As leis brasileiras acolhem premissas éticas importantes na busca do conhecimento científico, fundamentados na máxima kantiana de proteção da vida humana e da integridade física e psicológica das pessoas como um fim em si mesmo, independente da vontade da pessoa ou de outros benefícios coletivos. Um exemplo é a regulamentação brasileira da ética em pesquisa em seres humanos que veda as intervenções nas pesquisas em ou com humanos que causem malefícios conhecidos, como o uso de placebo quando existe tratamento disponível efetivo. Igualmente a vedação à comercialização e livre doação de órgãos para fins de transplantes, mesmo com o consentimento da pessoa.
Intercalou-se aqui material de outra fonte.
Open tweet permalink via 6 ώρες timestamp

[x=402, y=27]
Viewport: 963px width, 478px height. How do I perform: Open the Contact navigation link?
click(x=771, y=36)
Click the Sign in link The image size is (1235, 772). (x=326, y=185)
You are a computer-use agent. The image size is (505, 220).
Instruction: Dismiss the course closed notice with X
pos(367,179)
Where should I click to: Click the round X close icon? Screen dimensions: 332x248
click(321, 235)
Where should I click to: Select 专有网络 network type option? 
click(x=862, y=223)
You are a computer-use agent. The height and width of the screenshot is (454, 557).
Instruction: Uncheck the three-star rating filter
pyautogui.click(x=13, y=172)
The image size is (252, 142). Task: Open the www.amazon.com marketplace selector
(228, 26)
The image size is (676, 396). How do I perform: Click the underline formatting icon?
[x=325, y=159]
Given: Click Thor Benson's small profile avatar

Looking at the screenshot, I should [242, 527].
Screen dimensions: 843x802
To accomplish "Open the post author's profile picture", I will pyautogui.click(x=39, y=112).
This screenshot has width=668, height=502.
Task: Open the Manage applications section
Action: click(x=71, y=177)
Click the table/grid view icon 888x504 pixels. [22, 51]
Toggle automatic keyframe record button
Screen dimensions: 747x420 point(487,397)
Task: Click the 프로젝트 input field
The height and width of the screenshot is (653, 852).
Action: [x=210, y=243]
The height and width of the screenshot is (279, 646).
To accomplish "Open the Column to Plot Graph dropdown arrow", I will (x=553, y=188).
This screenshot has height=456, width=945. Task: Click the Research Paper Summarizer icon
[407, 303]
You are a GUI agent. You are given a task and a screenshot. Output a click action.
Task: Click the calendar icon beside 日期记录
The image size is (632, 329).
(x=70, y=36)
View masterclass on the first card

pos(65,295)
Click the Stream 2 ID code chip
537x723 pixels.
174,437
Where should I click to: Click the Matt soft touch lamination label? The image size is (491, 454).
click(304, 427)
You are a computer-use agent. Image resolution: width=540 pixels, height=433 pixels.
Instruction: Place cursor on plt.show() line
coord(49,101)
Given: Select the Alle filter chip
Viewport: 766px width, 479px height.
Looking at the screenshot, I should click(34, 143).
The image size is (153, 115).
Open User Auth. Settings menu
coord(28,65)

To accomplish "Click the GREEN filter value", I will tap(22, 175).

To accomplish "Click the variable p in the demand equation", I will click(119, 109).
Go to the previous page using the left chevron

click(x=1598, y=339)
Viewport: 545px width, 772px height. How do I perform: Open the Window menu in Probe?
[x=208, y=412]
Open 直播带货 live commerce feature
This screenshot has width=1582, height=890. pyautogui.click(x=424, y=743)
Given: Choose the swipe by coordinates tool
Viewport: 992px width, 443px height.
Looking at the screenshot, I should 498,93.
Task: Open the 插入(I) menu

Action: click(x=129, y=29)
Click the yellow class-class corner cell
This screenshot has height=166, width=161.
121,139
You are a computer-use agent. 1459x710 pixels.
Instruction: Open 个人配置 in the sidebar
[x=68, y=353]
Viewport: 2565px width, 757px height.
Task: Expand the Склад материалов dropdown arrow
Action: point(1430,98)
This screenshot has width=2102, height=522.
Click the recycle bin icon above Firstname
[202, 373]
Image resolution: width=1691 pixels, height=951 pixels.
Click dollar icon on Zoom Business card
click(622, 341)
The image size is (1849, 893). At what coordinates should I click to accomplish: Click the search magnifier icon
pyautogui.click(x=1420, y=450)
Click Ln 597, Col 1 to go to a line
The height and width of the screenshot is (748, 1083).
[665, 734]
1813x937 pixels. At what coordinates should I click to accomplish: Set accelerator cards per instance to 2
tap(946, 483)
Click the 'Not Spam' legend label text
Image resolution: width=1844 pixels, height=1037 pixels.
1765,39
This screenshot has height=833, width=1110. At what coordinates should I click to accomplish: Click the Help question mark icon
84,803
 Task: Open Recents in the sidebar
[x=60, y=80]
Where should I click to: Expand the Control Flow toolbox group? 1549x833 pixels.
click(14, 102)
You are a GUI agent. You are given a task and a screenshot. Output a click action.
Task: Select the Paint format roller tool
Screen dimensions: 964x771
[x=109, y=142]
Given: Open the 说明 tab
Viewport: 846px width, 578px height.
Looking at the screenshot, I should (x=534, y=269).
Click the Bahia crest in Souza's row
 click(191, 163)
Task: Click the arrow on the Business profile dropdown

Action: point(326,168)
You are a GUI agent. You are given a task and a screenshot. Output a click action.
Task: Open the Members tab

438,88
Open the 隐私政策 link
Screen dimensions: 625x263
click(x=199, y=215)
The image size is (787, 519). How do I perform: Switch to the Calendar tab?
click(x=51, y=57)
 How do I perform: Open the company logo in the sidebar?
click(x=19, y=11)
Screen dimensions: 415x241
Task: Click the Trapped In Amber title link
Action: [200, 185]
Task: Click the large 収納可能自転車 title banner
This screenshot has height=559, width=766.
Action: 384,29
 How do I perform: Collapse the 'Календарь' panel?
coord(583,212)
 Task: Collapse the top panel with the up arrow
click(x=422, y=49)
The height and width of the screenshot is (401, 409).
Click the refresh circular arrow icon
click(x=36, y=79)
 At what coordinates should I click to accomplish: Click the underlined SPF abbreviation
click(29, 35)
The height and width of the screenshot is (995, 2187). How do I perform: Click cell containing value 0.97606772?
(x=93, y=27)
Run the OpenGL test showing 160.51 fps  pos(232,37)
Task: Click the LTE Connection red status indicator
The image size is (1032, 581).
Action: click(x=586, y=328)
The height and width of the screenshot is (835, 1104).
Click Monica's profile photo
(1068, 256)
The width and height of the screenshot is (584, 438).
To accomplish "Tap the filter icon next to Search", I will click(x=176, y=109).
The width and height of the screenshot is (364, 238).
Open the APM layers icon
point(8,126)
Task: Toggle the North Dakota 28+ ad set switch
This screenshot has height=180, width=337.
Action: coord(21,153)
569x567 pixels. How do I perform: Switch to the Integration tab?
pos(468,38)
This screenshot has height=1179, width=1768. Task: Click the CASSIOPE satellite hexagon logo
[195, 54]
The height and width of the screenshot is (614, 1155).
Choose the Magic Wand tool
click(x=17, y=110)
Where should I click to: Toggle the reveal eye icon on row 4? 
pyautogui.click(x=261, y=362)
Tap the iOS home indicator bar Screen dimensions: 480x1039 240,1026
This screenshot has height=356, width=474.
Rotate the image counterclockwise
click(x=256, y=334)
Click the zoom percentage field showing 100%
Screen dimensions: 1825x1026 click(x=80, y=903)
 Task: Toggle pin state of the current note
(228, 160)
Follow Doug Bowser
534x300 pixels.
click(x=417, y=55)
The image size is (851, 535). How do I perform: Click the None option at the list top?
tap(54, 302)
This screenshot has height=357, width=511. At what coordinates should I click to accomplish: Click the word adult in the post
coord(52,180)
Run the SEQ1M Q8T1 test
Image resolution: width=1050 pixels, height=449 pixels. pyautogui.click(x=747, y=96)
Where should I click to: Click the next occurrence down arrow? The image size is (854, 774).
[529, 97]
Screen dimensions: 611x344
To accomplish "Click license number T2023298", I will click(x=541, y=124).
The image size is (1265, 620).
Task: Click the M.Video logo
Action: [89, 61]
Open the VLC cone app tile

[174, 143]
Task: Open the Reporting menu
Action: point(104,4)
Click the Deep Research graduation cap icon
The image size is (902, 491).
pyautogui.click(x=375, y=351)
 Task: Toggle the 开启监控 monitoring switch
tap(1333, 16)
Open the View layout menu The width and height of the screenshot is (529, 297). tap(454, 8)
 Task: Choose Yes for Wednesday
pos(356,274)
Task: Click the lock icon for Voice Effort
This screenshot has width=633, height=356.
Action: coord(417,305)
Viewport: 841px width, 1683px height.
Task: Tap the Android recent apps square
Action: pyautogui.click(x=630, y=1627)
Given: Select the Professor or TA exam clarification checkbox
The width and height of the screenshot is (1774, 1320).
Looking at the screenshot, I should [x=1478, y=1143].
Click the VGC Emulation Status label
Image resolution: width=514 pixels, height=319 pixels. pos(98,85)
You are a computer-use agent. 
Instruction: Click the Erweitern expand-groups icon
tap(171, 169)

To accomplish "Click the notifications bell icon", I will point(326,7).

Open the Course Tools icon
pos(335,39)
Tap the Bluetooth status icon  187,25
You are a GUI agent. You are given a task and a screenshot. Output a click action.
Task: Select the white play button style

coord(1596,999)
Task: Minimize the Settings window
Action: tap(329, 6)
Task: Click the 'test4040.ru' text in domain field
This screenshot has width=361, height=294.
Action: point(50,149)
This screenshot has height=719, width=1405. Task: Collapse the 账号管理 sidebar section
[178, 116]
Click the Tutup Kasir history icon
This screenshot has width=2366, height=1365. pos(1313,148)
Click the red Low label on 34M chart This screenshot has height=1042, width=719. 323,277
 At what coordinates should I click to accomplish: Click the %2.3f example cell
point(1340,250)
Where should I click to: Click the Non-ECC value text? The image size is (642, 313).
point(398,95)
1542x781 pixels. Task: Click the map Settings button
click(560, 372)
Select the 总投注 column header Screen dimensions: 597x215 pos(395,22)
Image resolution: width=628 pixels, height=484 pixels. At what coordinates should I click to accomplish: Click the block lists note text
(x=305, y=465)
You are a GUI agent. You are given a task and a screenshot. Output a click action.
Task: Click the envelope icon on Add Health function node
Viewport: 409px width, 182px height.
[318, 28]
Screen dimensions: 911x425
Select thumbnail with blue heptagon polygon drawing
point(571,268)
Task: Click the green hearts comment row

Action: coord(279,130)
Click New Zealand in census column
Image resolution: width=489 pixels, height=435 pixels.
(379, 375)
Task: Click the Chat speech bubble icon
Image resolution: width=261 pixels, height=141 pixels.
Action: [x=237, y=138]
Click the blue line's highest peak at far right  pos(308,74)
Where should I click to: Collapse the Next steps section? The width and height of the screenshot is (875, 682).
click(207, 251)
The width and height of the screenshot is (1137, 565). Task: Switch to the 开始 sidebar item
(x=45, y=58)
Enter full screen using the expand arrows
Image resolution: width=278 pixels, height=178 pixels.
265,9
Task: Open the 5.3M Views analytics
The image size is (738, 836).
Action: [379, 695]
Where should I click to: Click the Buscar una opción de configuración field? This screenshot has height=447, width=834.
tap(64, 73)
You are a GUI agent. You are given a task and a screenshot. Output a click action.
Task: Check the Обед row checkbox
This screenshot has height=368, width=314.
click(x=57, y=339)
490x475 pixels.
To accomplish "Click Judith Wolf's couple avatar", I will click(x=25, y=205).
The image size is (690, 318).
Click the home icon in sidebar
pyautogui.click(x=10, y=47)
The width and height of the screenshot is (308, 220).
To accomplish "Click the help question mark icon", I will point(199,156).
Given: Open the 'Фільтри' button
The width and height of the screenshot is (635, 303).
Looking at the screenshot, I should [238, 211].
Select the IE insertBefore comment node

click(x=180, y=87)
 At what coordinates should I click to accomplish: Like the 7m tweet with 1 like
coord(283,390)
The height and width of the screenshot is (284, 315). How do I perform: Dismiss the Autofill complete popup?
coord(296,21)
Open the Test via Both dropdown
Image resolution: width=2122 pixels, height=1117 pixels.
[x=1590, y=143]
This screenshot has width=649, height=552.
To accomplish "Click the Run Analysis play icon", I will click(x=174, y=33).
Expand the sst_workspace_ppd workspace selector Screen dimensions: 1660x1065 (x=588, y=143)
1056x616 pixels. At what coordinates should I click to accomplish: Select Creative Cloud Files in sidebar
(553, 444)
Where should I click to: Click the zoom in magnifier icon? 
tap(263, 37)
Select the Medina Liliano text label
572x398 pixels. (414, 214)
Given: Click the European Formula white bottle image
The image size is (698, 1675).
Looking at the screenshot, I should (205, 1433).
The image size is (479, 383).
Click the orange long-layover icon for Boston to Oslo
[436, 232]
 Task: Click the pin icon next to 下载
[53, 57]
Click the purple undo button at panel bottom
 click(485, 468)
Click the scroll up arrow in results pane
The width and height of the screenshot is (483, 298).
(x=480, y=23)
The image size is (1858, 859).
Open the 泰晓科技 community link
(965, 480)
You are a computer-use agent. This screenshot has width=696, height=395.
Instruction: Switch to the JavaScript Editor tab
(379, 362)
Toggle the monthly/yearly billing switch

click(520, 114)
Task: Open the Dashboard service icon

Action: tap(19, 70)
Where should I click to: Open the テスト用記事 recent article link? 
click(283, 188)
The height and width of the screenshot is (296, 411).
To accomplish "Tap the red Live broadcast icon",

Segundo exigências extras em relação à pesquisa na população carcerária e outros grupos vulneráveis, com fundamento na preservação do princípio da autonomia, não se deve realizar pesquisa em sujeitos que não estejam livres de qualquer coerção. Apesar de não existir uma proibição legal limitando a capacidade civil das pessoas encarceradas decidirem sobre sua participação em pesquisa, eticamente, espera-se cuidados adicionais.
O raciocínio e os argumentos utilizados para sustentar aquela ação como correta podem diferenciar sua aceitação social, validá-los ou alterá-los conforme as dinâmicas de cada contexto. Confirmam, ainda, as premissas que fundam a Bioética, qual seja, para a definição de uma conduta profissional correta em saúde deve-se ainda recorrer a outras disciplinas, adotando uma perspectiva multi e interdisciplinar.